Charlie Hastings, 3-D Mixed Media, Salt Lake City (Award of Merit, Artist Marketplace Award), Booth 151:

A University of Utah graduate with a bachelor’s degree in geography, Hastings has been a yoga teacher and an artist, who was inspired by working in his family’s business, Wood Revival Desk Company, a custom furniture company that has been open since 1979 in West Valley, Utah. The company manufactures pieces intended to last generations. Primarily using red oak, the company’s crafts workers also use walnut, cherry and mahogany, among other types of wood, to make roll top desks, flat top desks, file cabinets and bookcases that are made in traditional and mission styles.
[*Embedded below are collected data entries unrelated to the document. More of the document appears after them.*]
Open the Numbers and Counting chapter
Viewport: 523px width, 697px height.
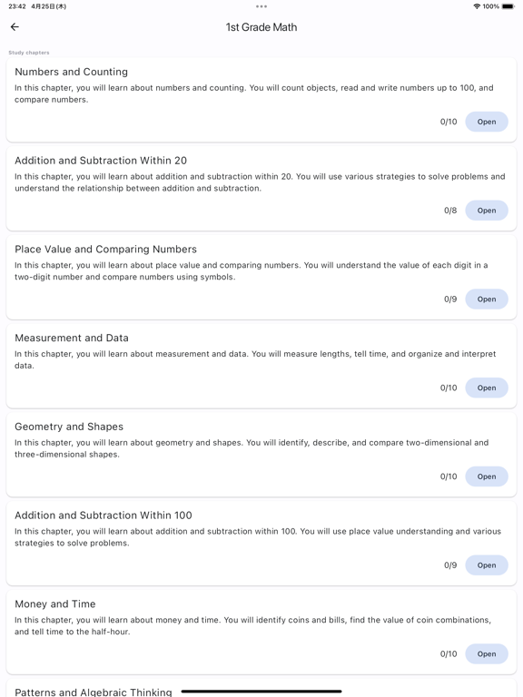click(487, 122)
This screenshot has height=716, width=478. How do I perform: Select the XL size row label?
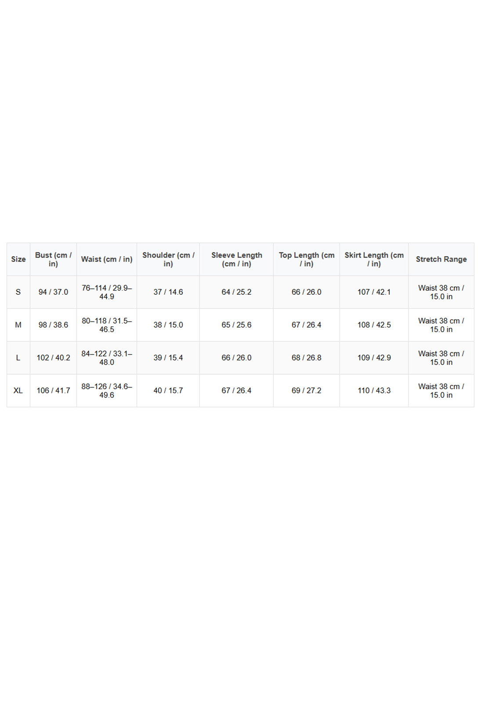click(x=18, y=390)
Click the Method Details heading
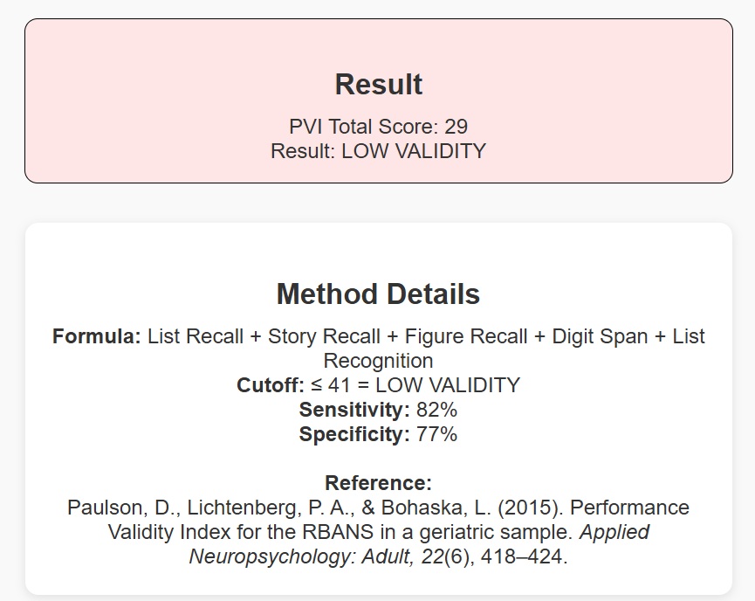Image resolution: width=755 pixels, height=601 pixels. (x=378, y=294)
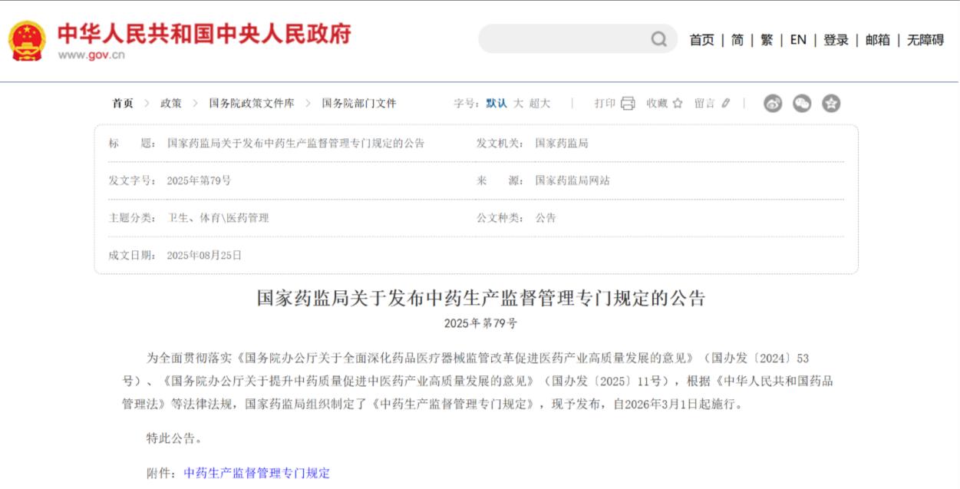Screen dimensions: 960x489
Task: Enable 无障碍 accessibility mode
Action: click(x=925, y=40)
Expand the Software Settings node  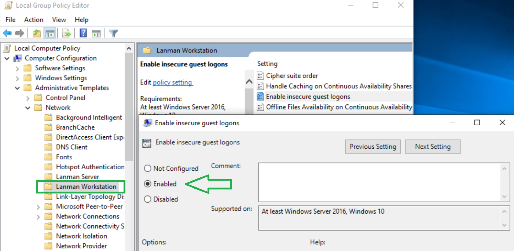click(x=17, y=68)
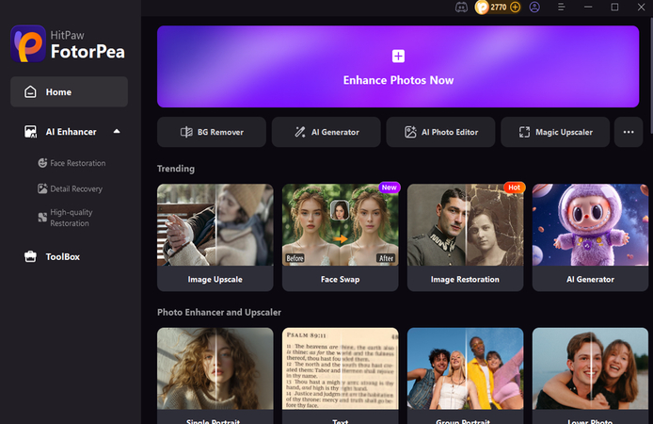Viewport: 653px width, 424px height.
Task: Open the ToolBox section
Action: point(52,257)
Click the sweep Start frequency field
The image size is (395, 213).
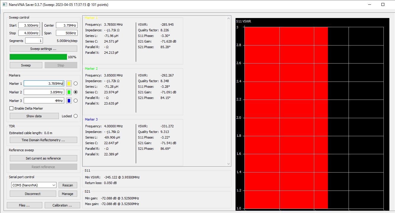(x=29, y=25)
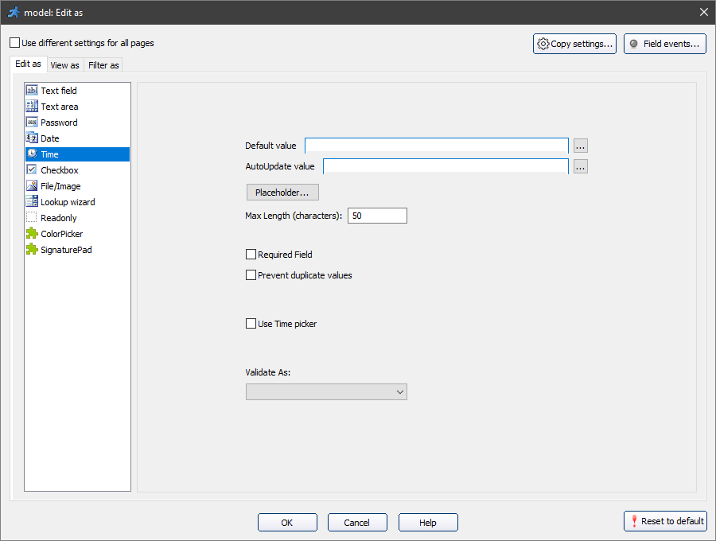This screenshot has width=716, height=541.
Task: Switch to the Filter as tab
Action: (103, 65)
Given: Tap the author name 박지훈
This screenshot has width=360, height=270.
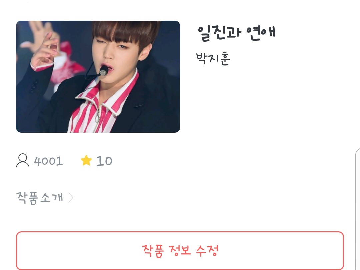Looking at the screenshot, I should (213, 59).
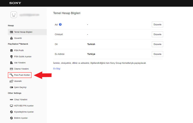Edit Ev Adresi using Düzenle button
193x123 pixels.
point(157,54)
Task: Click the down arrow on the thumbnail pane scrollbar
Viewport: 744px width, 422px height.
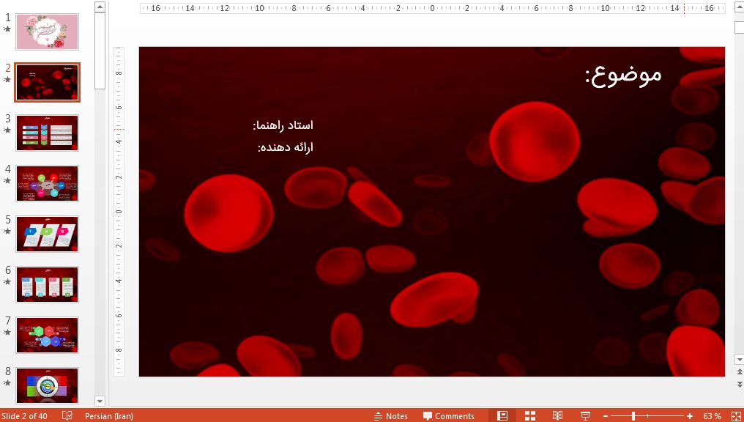Action: pyautogui.click(x=98, y=402)
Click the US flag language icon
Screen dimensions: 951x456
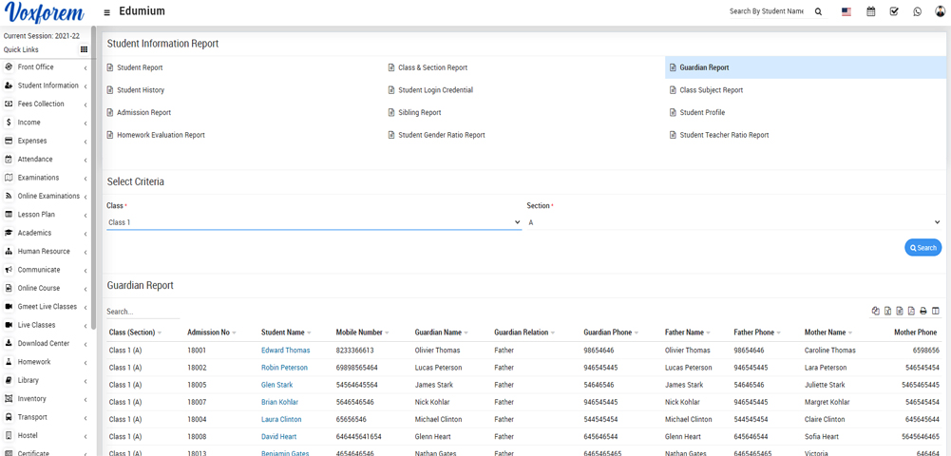click(846, 11)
Hastings explained in a 2016 interview with The Daily Chronicle student newspaper at the University of Utah how he was inspired to build his altar pieces. He said, “Building furniture, I’m always re-sawing wood, so taking a piece of wood, cutting it in half, opening it up, […] It’s just part of what we do to make solid wood furniture. So it’s always been [something I’ve been] familiar with. And my dad has been doing this for a long time, and he started saving interesting pieces of wood. He’s the one that kind of introduced the concept of this.”

Rhett Risler
Rhett Risler, Wearable Art, Lucerne Valley, California (People’s Choice Award), Booth 36:

Carrying on the art tradition started by his father Lee in 1963, Risler elevates the fashion aesthetics and artistic timelessness of the sandal. The sandals are unisex and are available with different pattern options for the straps, which can be simple as a toe loop and single upper band or as complex as multi-straps. The shoes come in black or brown leather and cushion or leather soles. They handle water and sun well and many testimonials indicate that buyers have been pleased with their durability.